The European Health Data Space (EHDS) will transform the way health data are identified, requested, and used in clinical research, pharmacovigilance, health technology assessment, and regulatory activities.
For organizations dedicated to clinical research, this change opens a regulated and transparent channel for accessing electronic health data for scientific purposes, but it also introduces new compliance, quality, and data protection obligations.
From “hard-to-obtain data” to a regulated access process
The EHDS establishes a uniform procedure: data users (e.g., a CRO, a sponsor, or an academic group) submit an access request to the national health data access body (HDAB); if the case falls within the permitted purposes (scientific research, innovation, algorithm training, public health, or regulatory activities), the HDAB issues a permit and enables access in a secure environment. By default, access will be to anonymized data; if the objective cannot be achieved with anonymized data, pseudonymized data may be authorized, with additional controls and an appropriate legal basis under the GDPR.
For clinical trial managers, this means:
- Traceability and data governance from origin (hospital/registry) to analysis.
- More visible data catalogues and documented quality criteria.
- Safeguards for IP and trade secrets, relevant when the data holder is a company.
- Citizen opt-out for secondary use, which must be considered in methodological design.

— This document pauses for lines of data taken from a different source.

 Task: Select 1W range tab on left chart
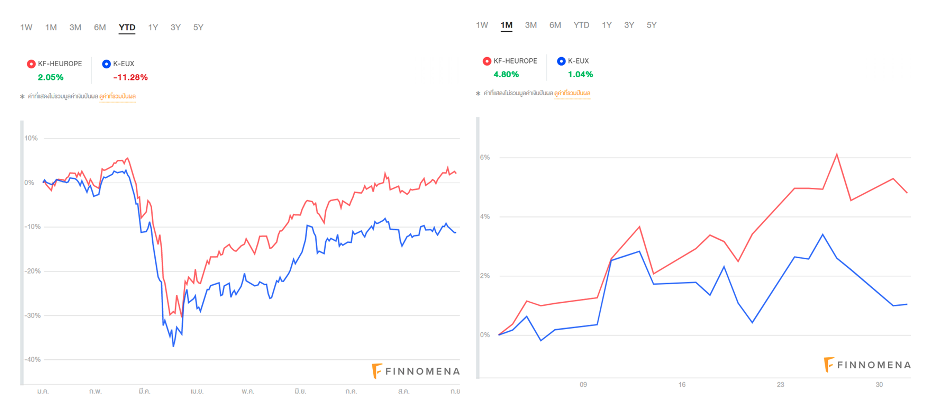(26, 27)
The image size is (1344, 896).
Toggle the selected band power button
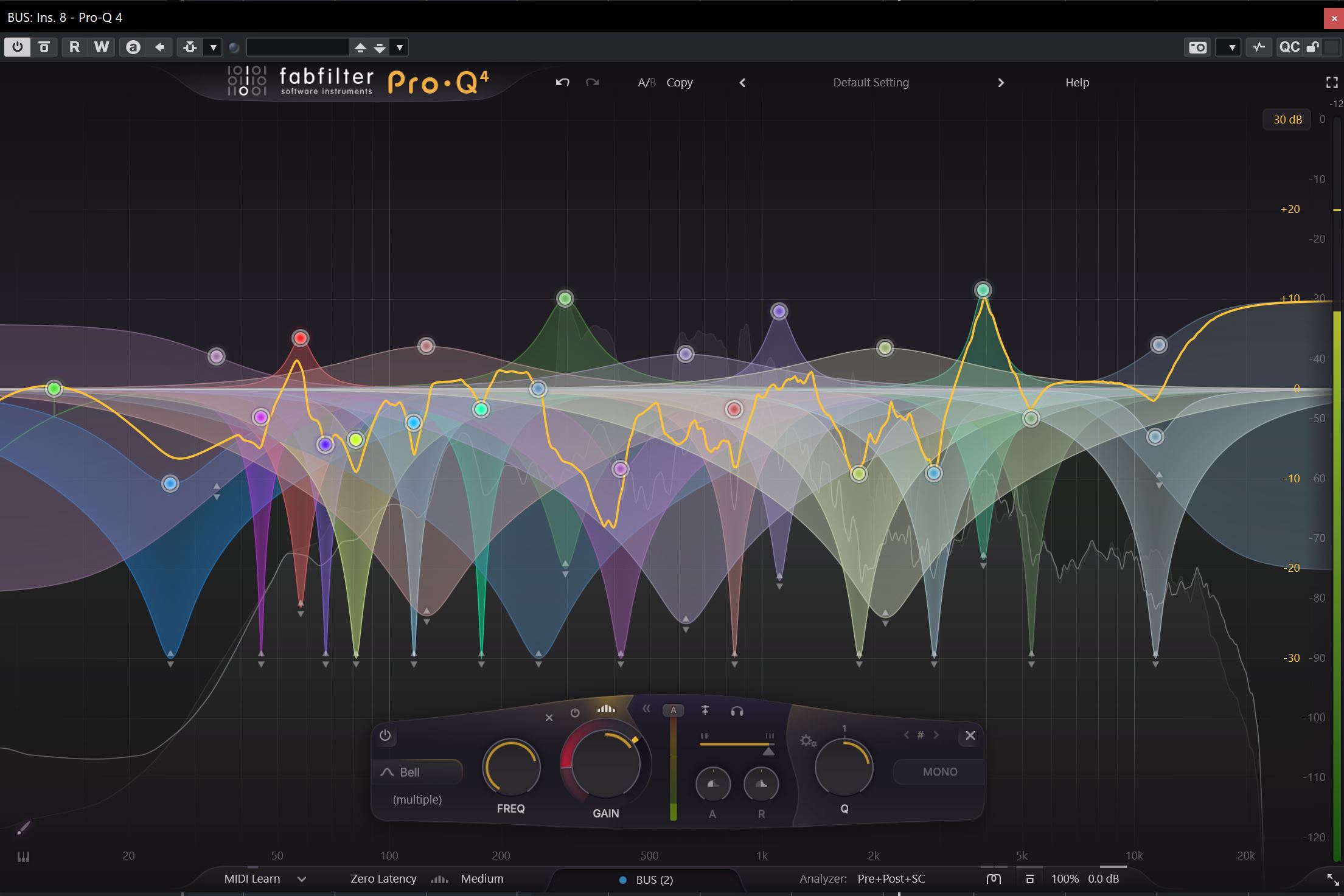[x=385, y=735]
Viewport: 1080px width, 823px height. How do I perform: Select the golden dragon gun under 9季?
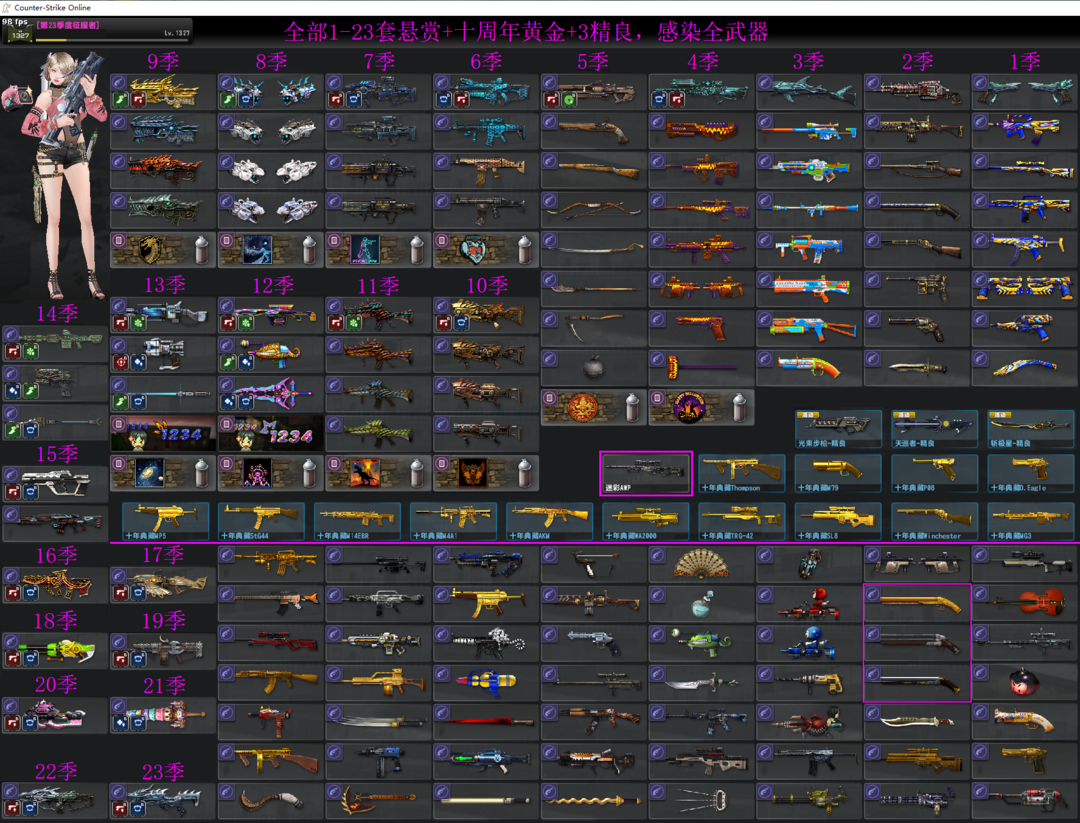[x=163, y=92]
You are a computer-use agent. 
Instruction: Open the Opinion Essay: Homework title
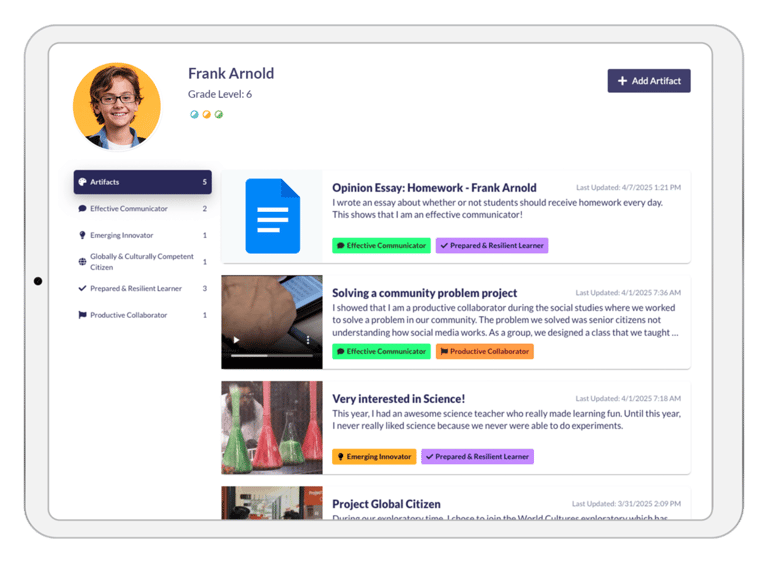[x=434, y=187]
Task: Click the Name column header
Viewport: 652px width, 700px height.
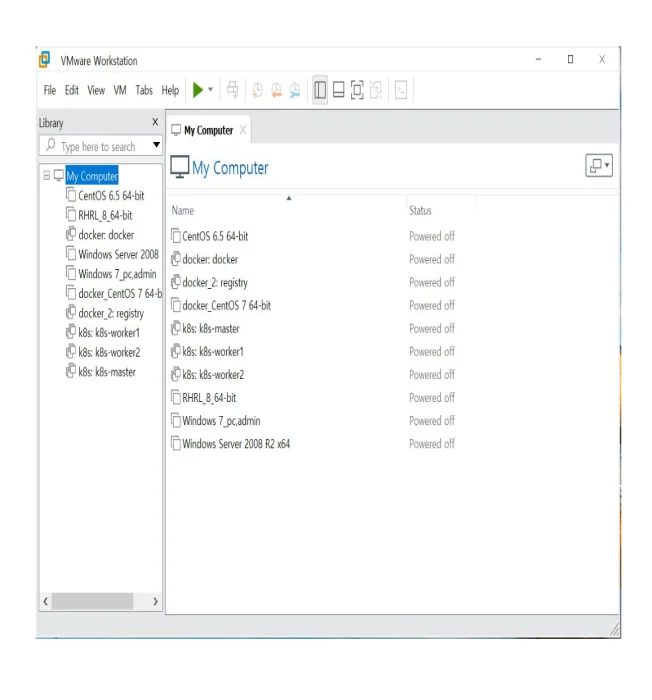Action: 183,211

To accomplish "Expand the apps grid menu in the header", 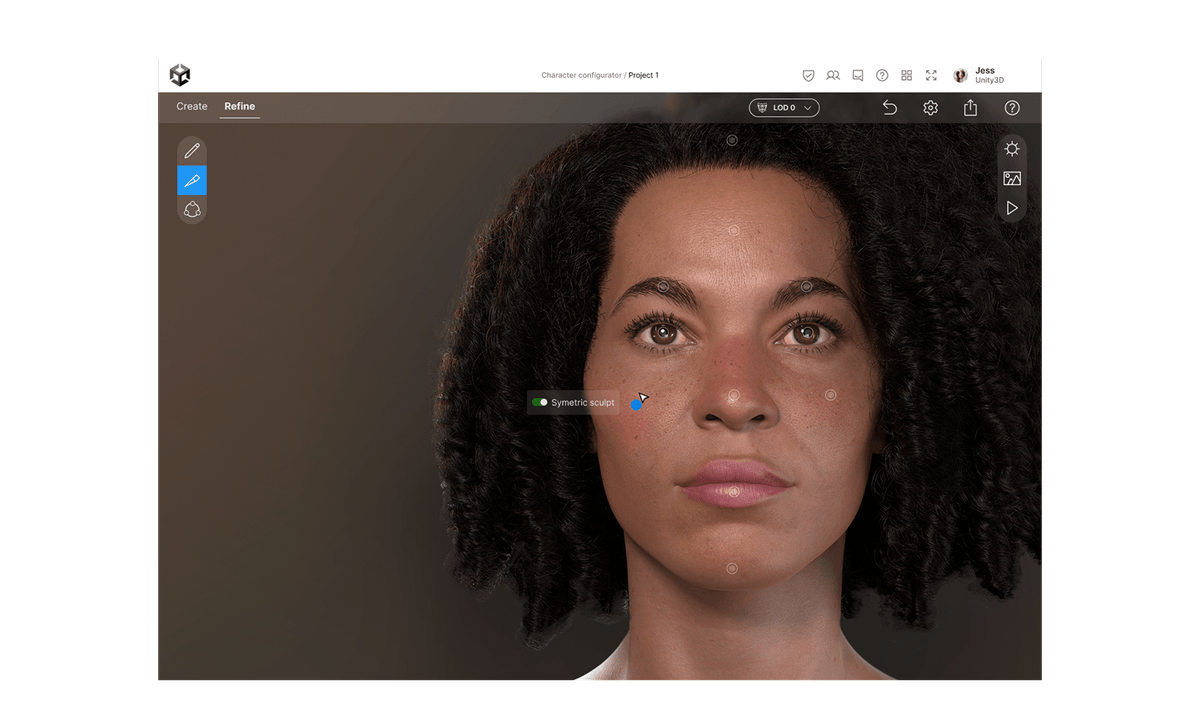I will 906,75.
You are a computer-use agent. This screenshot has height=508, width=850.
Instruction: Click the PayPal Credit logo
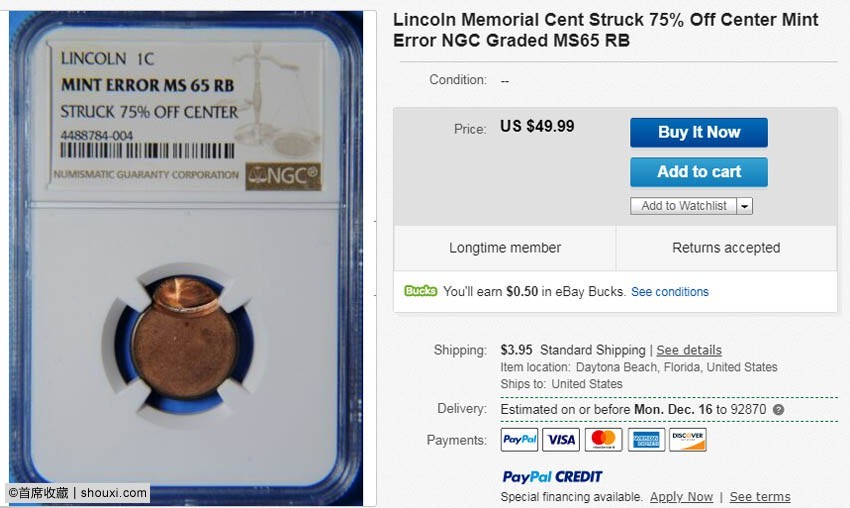pyautogui.click(x=552, y=477)
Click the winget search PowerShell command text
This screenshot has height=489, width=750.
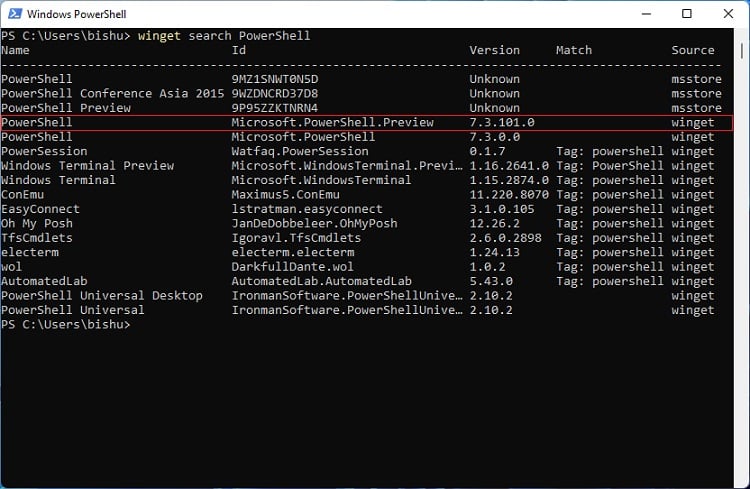224,36
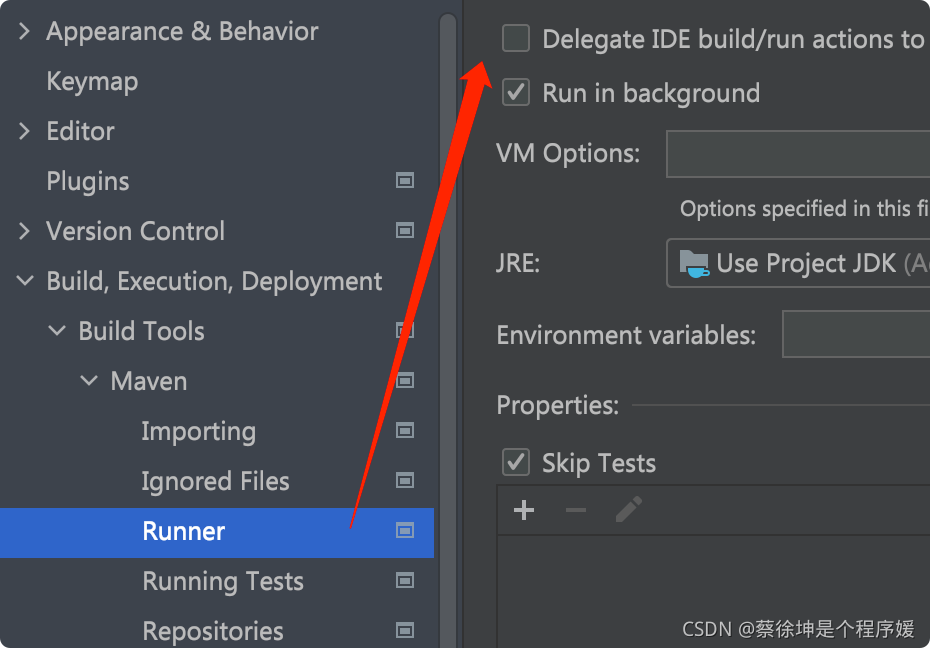Click the minus icon to remove property
This screenshot has height=648, width=930.
pos(575,510)
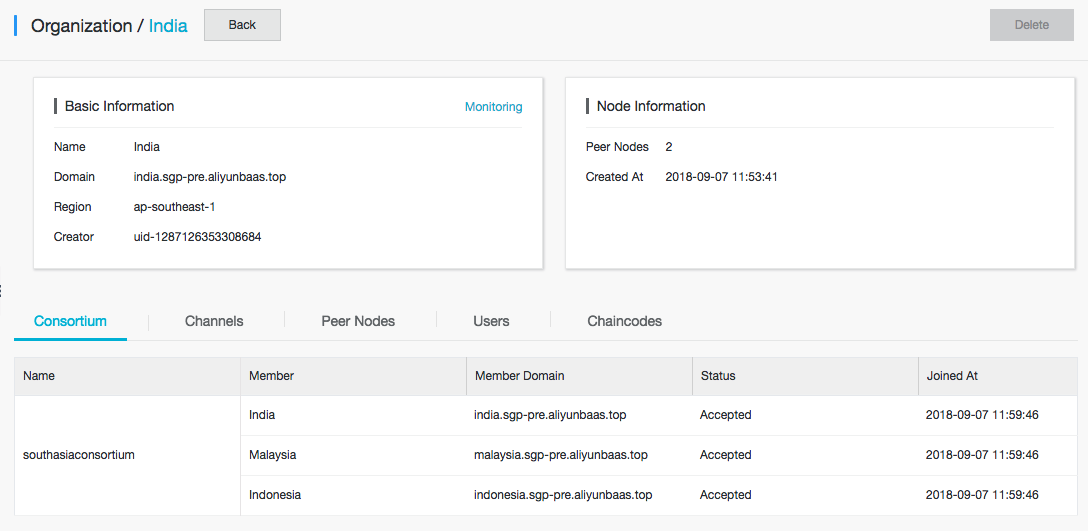The image size is (1088, 531).
Task: Click the india.sgp-pre.aliyunbaas.top domain in Basic Information
Action: pos(210,177)
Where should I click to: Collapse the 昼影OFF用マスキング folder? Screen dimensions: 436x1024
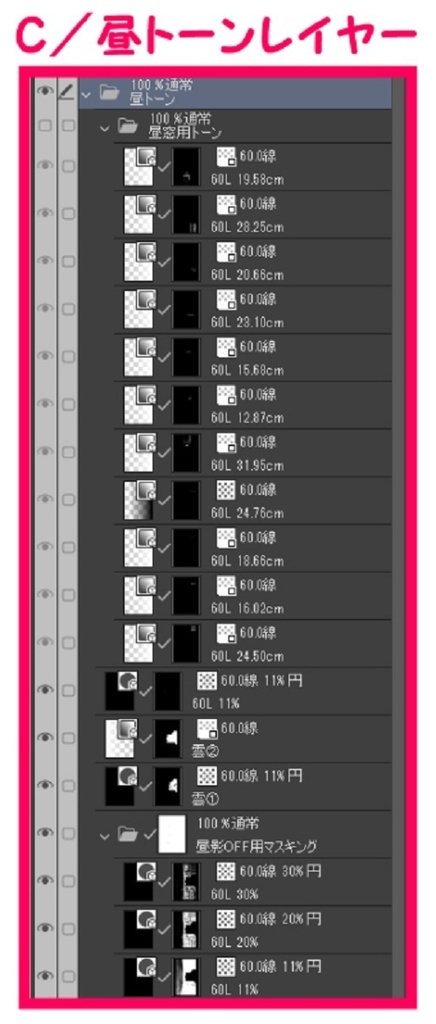tap(104, 834)
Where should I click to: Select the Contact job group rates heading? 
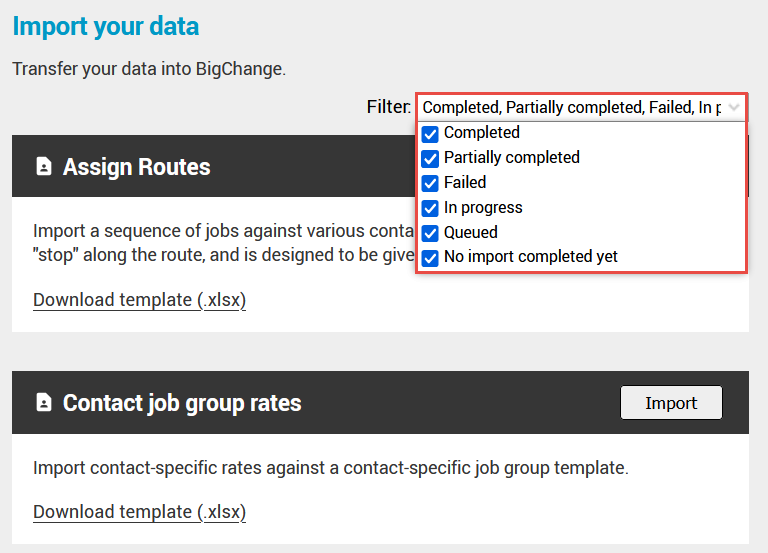coord(182,403)
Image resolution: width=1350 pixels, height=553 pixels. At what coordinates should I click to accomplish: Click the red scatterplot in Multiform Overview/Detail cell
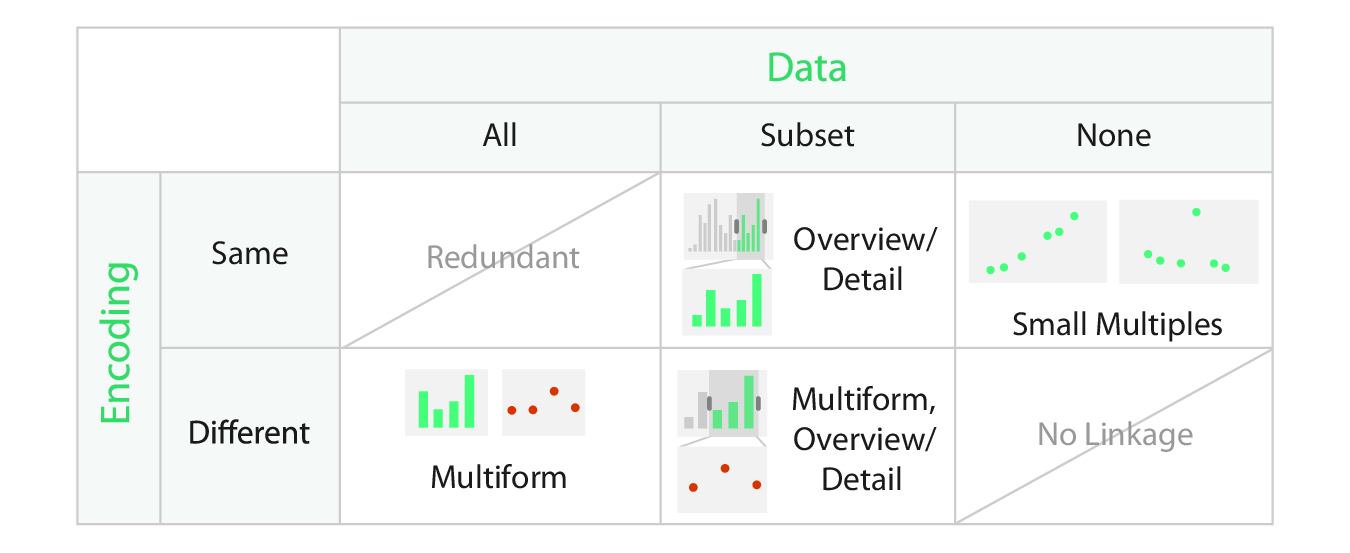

Does it include clinical trial data?
The scope of the EHDS covers electronic health data from a wide range of sources (EHRs, registries, devices, interoperable apps, genetic data, etc.). Regarding clinical trials, the recitals of the final text indicate coverage for data from trials that have concluded, with nuances regarding the timing of first publication of results and potential national limitations (e.g., genomics or biobanks). This will require careful reading of implementing acts and national guidance to understand what will be accessible, when, and how.
Key timelines affecting research
- Publication in the OJEU (05/03/2025) and entry into force (26/03/2025): start of the transitional period.
- 2025–2027: development of implementing and delegated acts (e.g., anonymization/pseudonymization specifications, data formats, security, quality KPIs, permit processes). Your Regulatory/Legal team will need to closely follow these technical rules.
- From 2029: most secondary-use obligations for core data categories will apply; this is the critical point for having internal access, analysis, and reporting processes ready.
- 2031: obligations for advanced categories (e.g., genomics) and the second wave of primary-use data (imaging, discharge summaries, lab results) will take effect, useful for observational and real-world evidence studies.
Practical impact on the study lifecycle
- Feasibility and design
With more accessible catalogues, it will be possible to assess the availability and quality of key variables (diagnoses, medication, laboratory results, PROs if integrated) before finalizing the protocol. This reduces uncertainty and improves expected statistical power. Attention is needed to national restrictions on sensitive categories (e.g., genomics), which may influence dataset eligibility.
- Contracting and agreements
The EHDS incorporates cost-compensation mechanisms for data holders and protection of trade secrets. Contracts will need to align with HDAB permits and the secure environment architecture: analysis will take place in situ without extracting personal data; only anonymized datasets may be downloaded.
- Operations and compliance
The access authority (HDAB) will audit whether use is proportionate and in line with the permit. Technical controls must be implemented (security, logging, project segregation), together with opt-out management and anonymization/pseudonymization plans following the criteria the Commission will publish.
- Regulation and transparency
The EHDS promotes transparency: citizens will be able to see who accessed data and for what purpose. This requires access logs and clear ethical communication, also useful for patients and committees in advanced therapies.